Anyway, I really wanted to show my favouriite bijection argument, but there wasn’t time, and I didn’t want to spoil other lecturers’ thunder by defining a graph and a tree and so forth. The exploration process encoding of trees is a strong contender, but today I want to define quickly the Prufer coding for trees, and use it to prove a famous result I’ve been using a lot recently, Cayley’s formula for the number of spanning trees on the complete graph with n vertices, n^{n-2}.

We are going to count rooted trees instead. Since we can choose any vertex to be the root, there are n^{n-1} rooted trees on n vertices. The description of the Prufer code is relatively simple. Take a rooted tree with vertices labelled by [n]. A leaf is a vertex with degree 1, other than the root. Find the leaf with the largest label. Write down the label of the single vertex to which this leaf is connected, then delete the leaf. Now repeat the procedure, writing down the label of the vertex connected to the leaf now with the largest label, until there are only two vertices remaining, when you delete the non-root vertex, and write down the label of the root. We get a string of (n-1) labels. We want to show that this mapping is a bijection from the set of rooted trees with vertices labelled by [n] to [n]^{n-1}.

Let’s record informally how we would recover a tree from the Prufer code. First, observe that the label of any vertex which is not a leaf must appear in the code. Why? Well, the root label appears right at the end, if not earlier, and every vertex must be deleted. But a vertex cannot be deleted until it has degree one, so the neighbours further from the root (or ancestors) of the vertex must be removed first, and so by construction the label appears. So know what the root is, and what the leaves are straight away.

In fact we can say slightly more than this. The number of times the root label appears is the degree of the root, while the number of times any other label appears is the degree of the corresponding vertex minus one. Call this sequence the Prufer degrees.

So we construct the tree backwards from the leaves towards the root. We add edges one at a time, with the k-th edge joining the vertex with the k-th label to some other vertex. For k=1, this other vertex is the leaf with maximum label. In general, let G_k be the graph formed after the addition of k-1 edges, so G_1 is empty, and G_n is the full tree. Define T_k to be the set of vertices such that their degree in G_k is exactly one less than their Prufer degree.

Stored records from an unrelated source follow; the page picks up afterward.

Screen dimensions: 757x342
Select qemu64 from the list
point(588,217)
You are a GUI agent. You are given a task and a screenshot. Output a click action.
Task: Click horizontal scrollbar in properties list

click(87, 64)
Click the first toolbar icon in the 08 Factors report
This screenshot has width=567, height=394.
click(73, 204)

Note that T_1 is therefore the set of leaves suggested by the Prufer code. So we form G_{k+1} by adding an edge between the vertex with label appearing at position k+1 in the Prufer sequence and the vertex of T_k with maximum label.

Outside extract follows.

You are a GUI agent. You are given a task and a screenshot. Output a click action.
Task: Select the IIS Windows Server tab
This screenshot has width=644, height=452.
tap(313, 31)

Proving that this is indeed the inverse is a bit fiddly, more because of notation than any actual mathematics. You probably want to show injectivity by an extremal argument, taking the closest vertex to the root that is different in two trees with the same Prufer code. I hope it isn’t a complete cop out to swerve around presenting this in full technical detail, as I feel I’ve achieved by main goal of explaining why bijection arguments can reduce a counting problem that was genuinely challenging to an exercise in choosing sensible notation for proving a fairly natural bijection.